-- Begin EXCERPT --

There was limited firewood along much of the trail, so the only alternative was dried buffalo dung. Even though the pioneers were hardy, they didn't much enjoy gathering up bushels of chips every night. The chips burned surprisingly well, and produced an odor-free flame. Usually, each family had its own campfire, but sometimes everyone contributed their chips for one big bonfire.
By late April or early May the grass was long enough--and the journey began. More than 350,000 people made the trek westward between 1841 and 1867. Their numbers swelled from a trickle in 1841 to almost 50,000 in 1852. They endured rugged country, searing heat, violent prairie storms, accidents, and the ravages of cholera. Their reward was the fertile farming country, the rich forests, and the mild climate of the fabled Oregon country.
Whatever animal was chosen, the success of the journey depended on the care that the animals received. The greatest error of the inexperienced traveler was to overwork the animals at the beginning of the journey. To avoid problems it was best to start out with short and easy drives until the teams were broken in and became used to the routine of the day.
Grass and water were normally abundant in the eastern portions of the route. To the west were long stretches where grass and water were scarce, and it required animals in good condition to endure the fatigues and hard labor associated with the passage of these deserts. Drivers were encouraged to not abuse their animals or force them out of a walk. The teamster who made the least use of the whip usually kept their animals in the best condition.

-- End EXCERPT --
-- Begin DATA SUPPLIED --

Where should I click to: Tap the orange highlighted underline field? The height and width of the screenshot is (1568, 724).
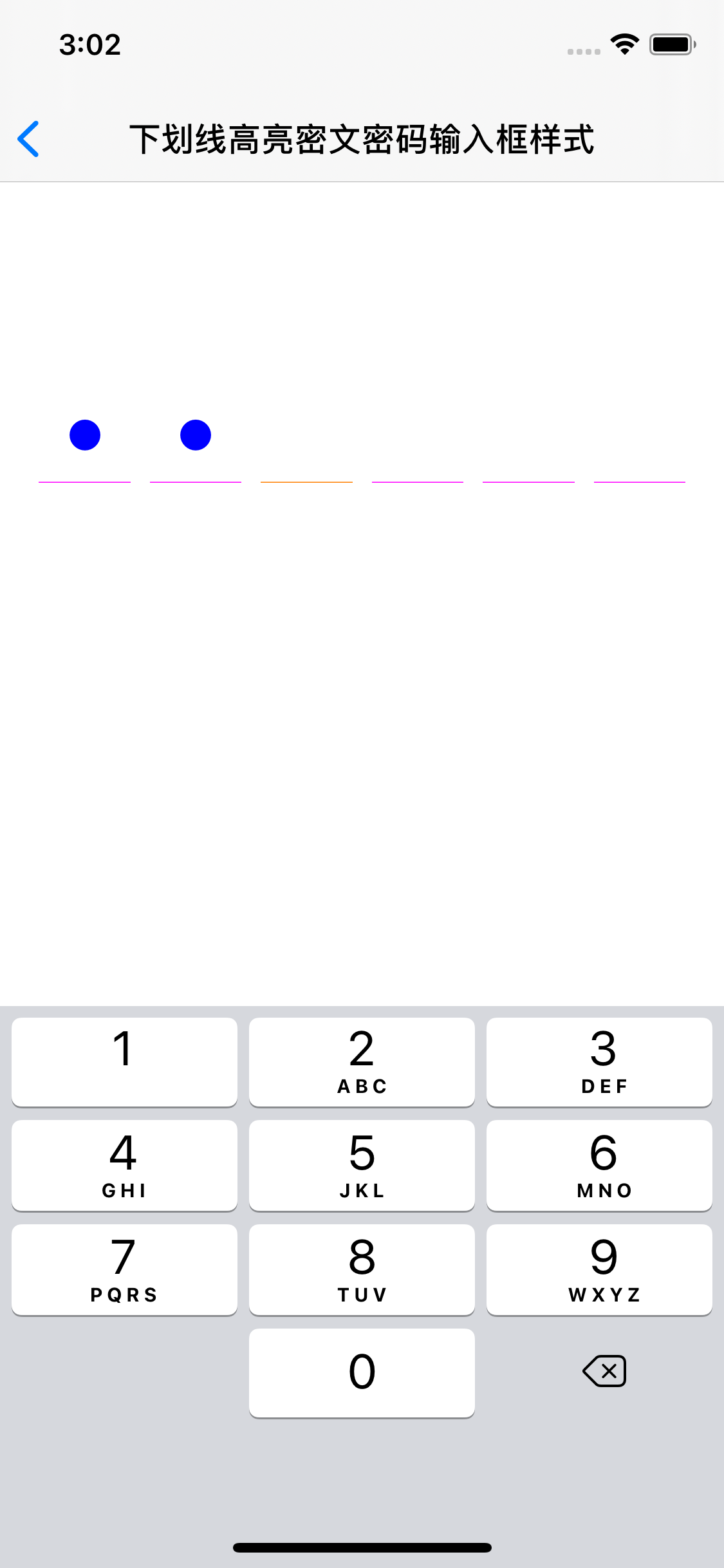pyautogui.click(x=306, y=481)
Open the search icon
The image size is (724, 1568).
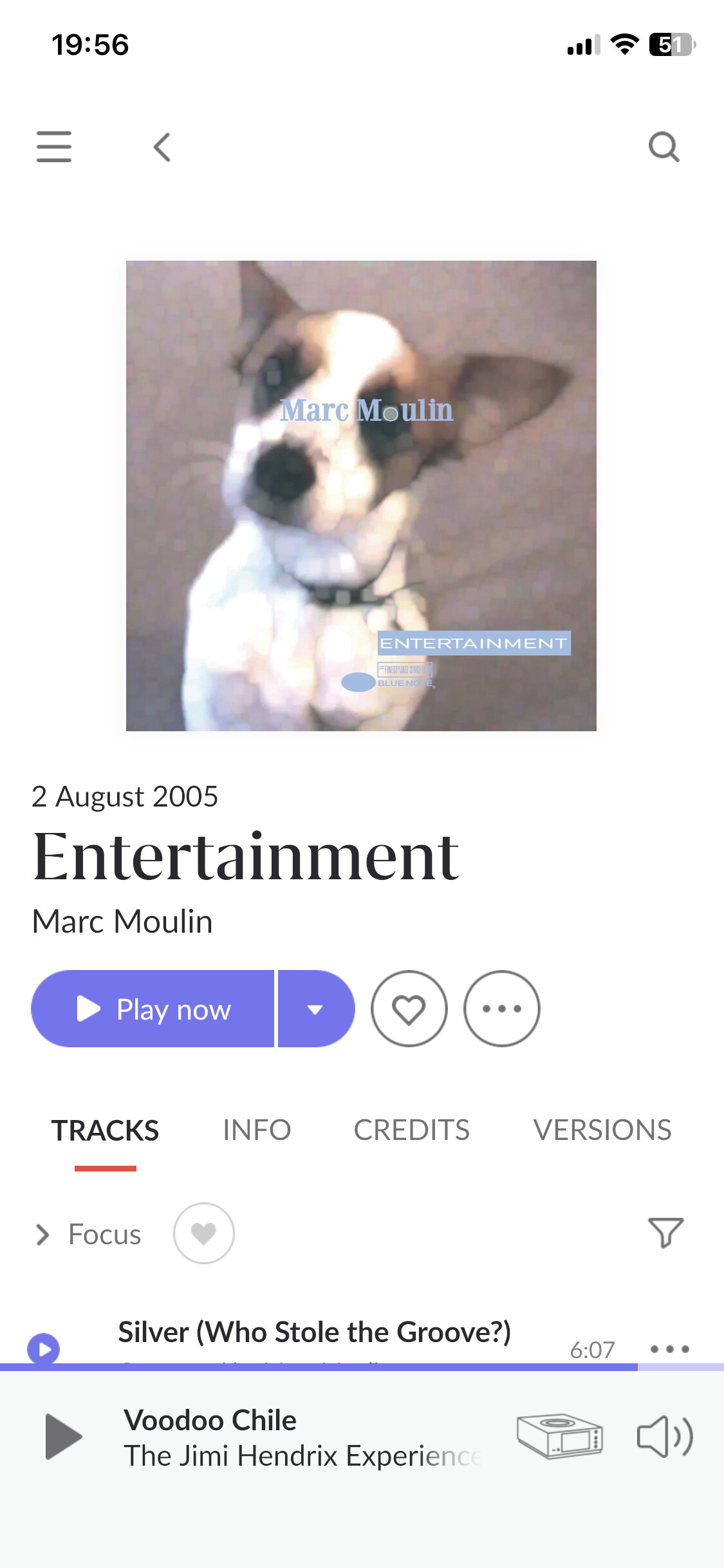click(x=664, y=147)
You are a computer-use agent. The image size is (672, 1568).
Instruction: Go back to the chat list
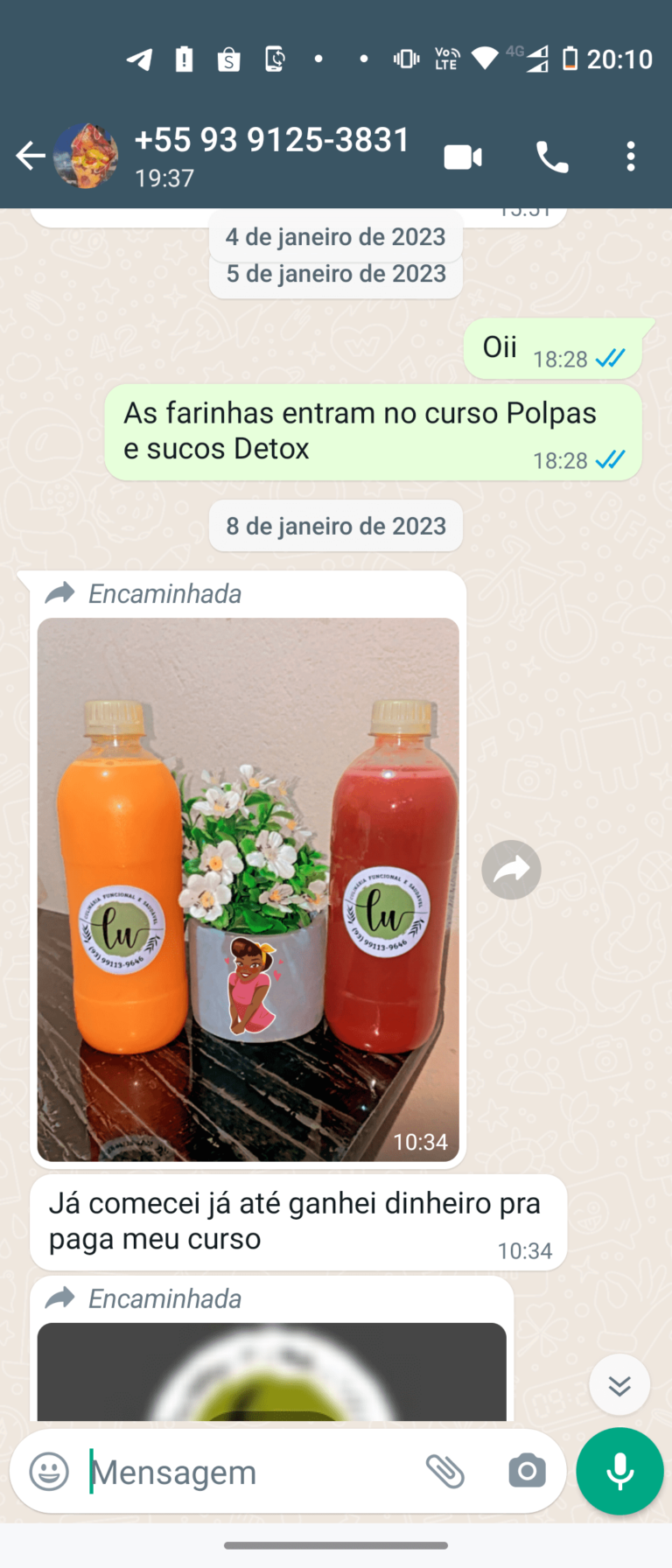[x=31, y=157]
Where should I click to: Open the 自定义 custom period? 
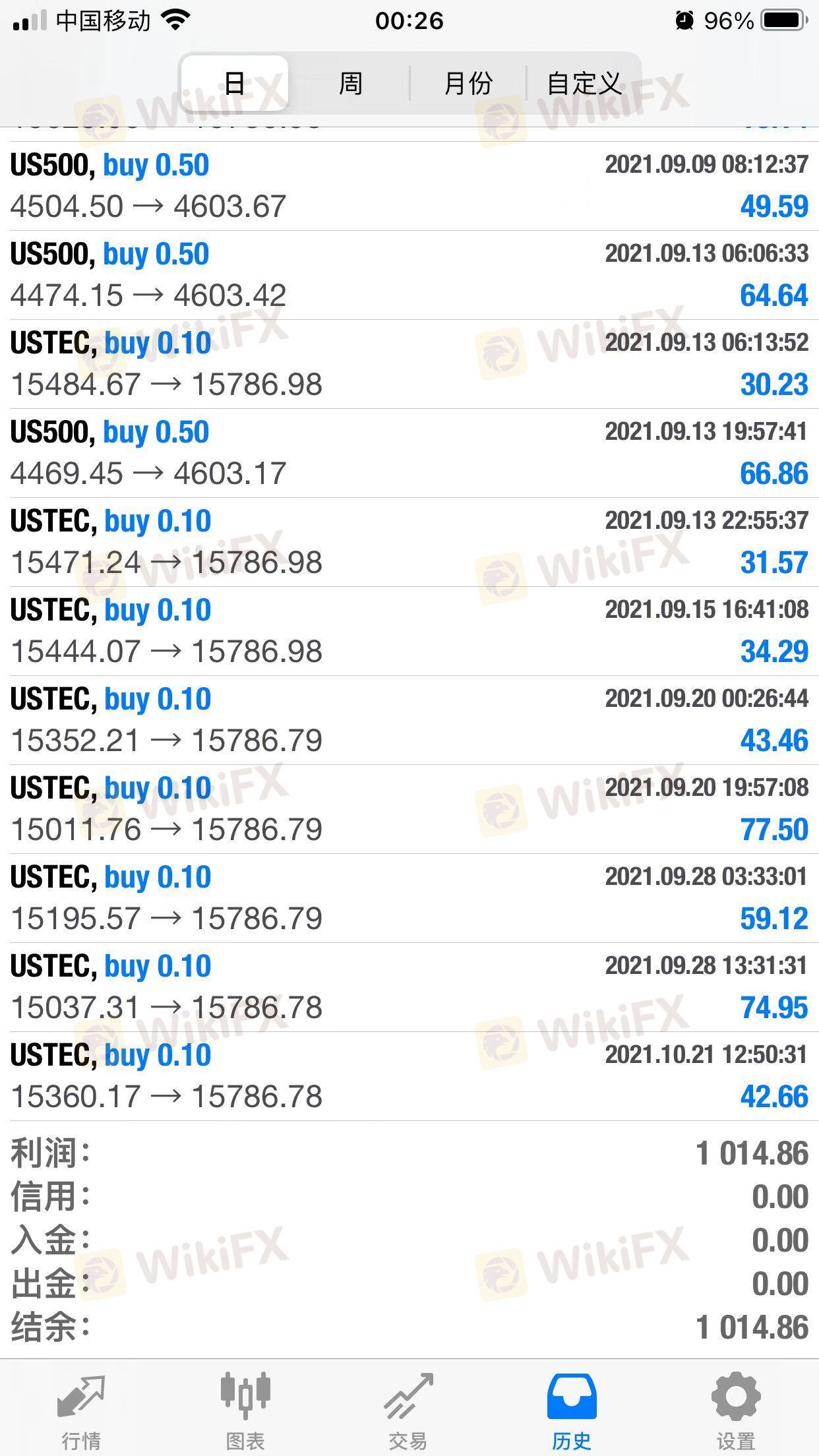pos(584,84)
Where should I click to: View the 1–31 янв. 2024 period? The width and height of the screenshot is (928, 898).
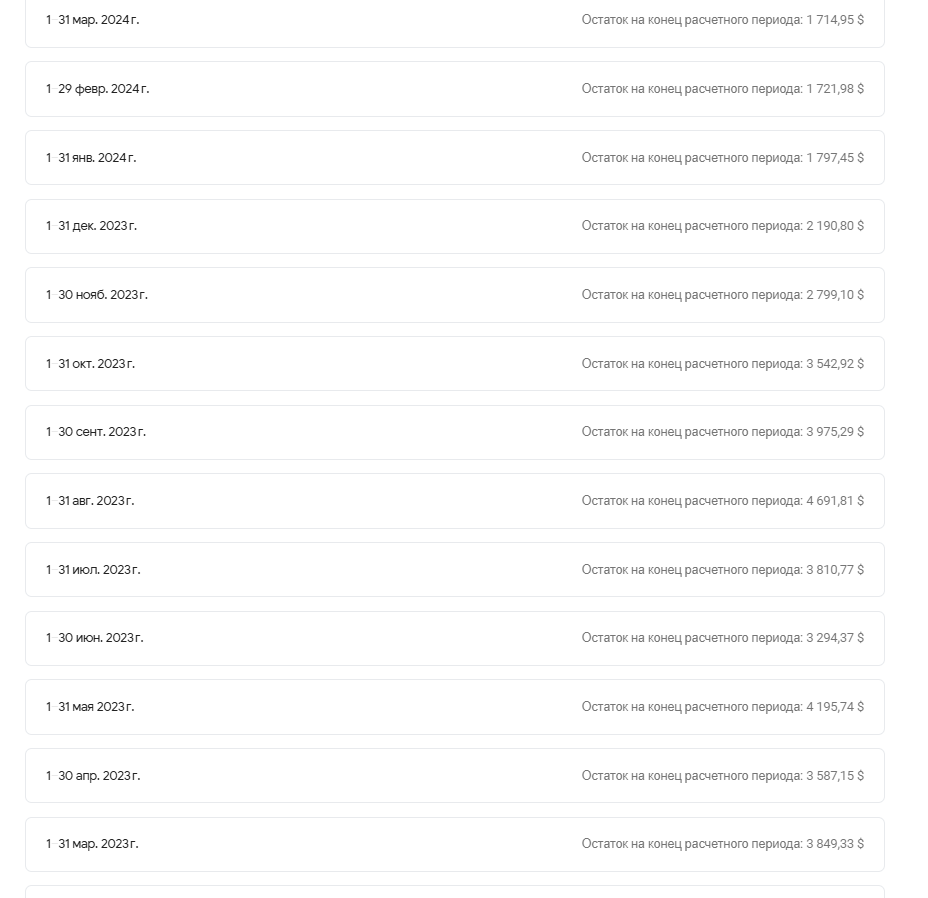(455, 157)
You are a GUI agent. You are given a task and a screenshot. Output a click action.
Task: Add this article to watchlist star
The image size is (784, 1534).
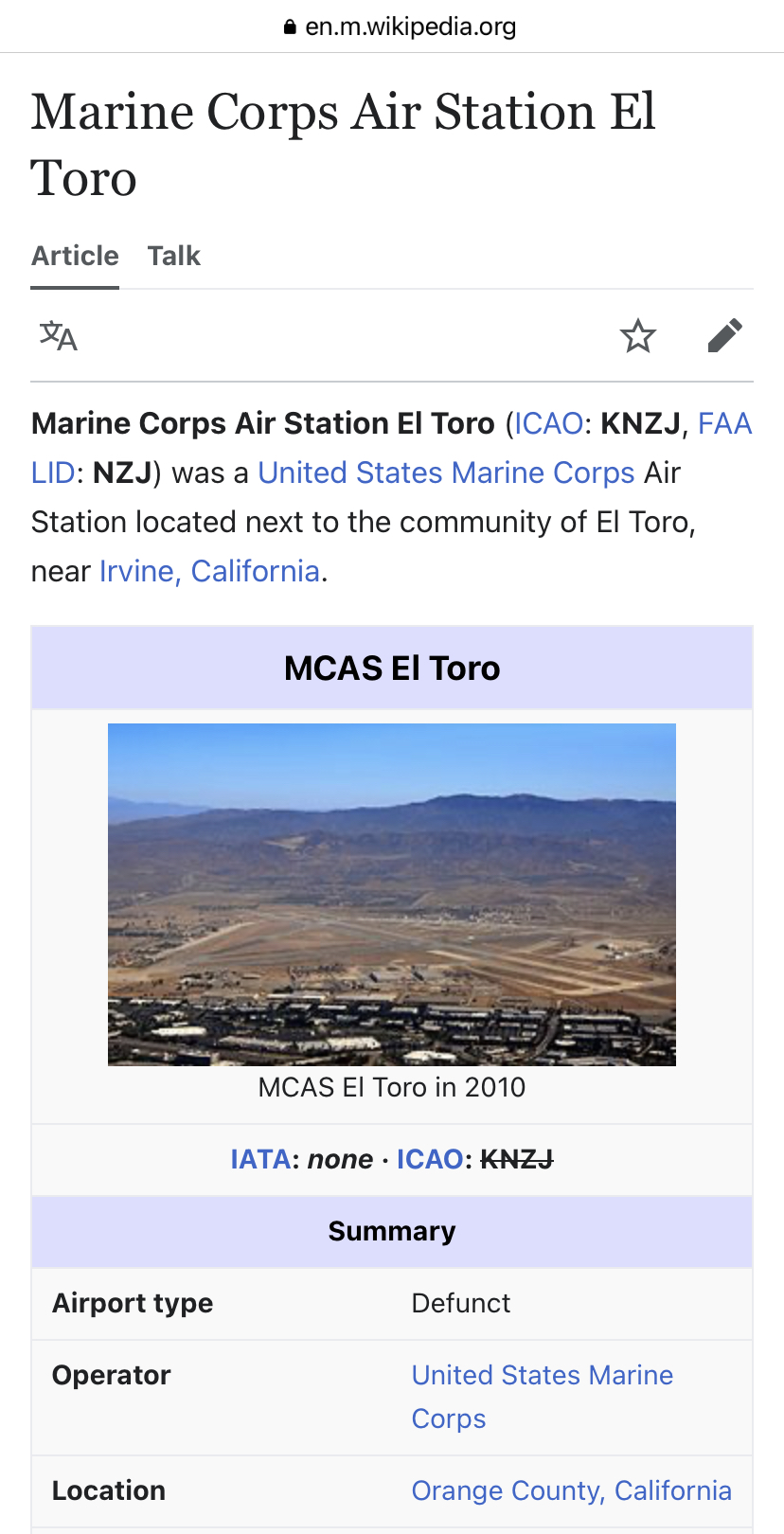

-- End DATA SUPPLIED --

GOAL:
Carry the Oregon Trail excerpt forward from its final sentence. The lines are not needed for what follows.

RIGHT ANSWER:
In traveling with ox teams in the summer, the best mileage could be made by starting at dawn and making a "nooning" near grass and water during the heat of the day, as oxen suffer greatly from the heat of the sun in midsummer. When it cooled they could be hitched to the wagons again and the journey continued in the afternoon. Sixteen or eighteen miles a day could be made this way without injury to the animals. Oxen became the choice of a majority of the emigrants. Almost without exception, the guide books recommended oxen. They were a little slower, traveling only 15 miles per day on average. However, oxen were dependable, less likely to run off, less likely to be stolen by the Indians, better able to withstand the fatigue of the journey and were more likely to survive on available vegetation. If they strayed they could be pursued and overtaken by horsemen. Not only were they the least expensive to purchase but they were more valuable on arrival, especially to farmers. In 1846 a yoke of oxen cost around $25. During the gold rush years prices peaked at around $40-$60 in the late spring.
Mules tended to have more stamina than the horses. Mules could travel about 20 miles a day. They also were more surefooted in treacherous climbs due to the fact that, unlike a horse, they are able to see where they are placing their hind feet.
Once prepared for their trip westward, these pioneers soon met face to face with the challenges of such a journey. One problem that would arise often was the weather, everything from torrential downpours of rain to deadly lightening to extreme and damaging winds. Traveling in wagons found these pioneers vulnerable to the elements, and often times the winds were such that even the stoutest of coverings could not withstand them. If the wind did not destroy the tarp that covered these wagons and the precious items inside, the heavy rains often would.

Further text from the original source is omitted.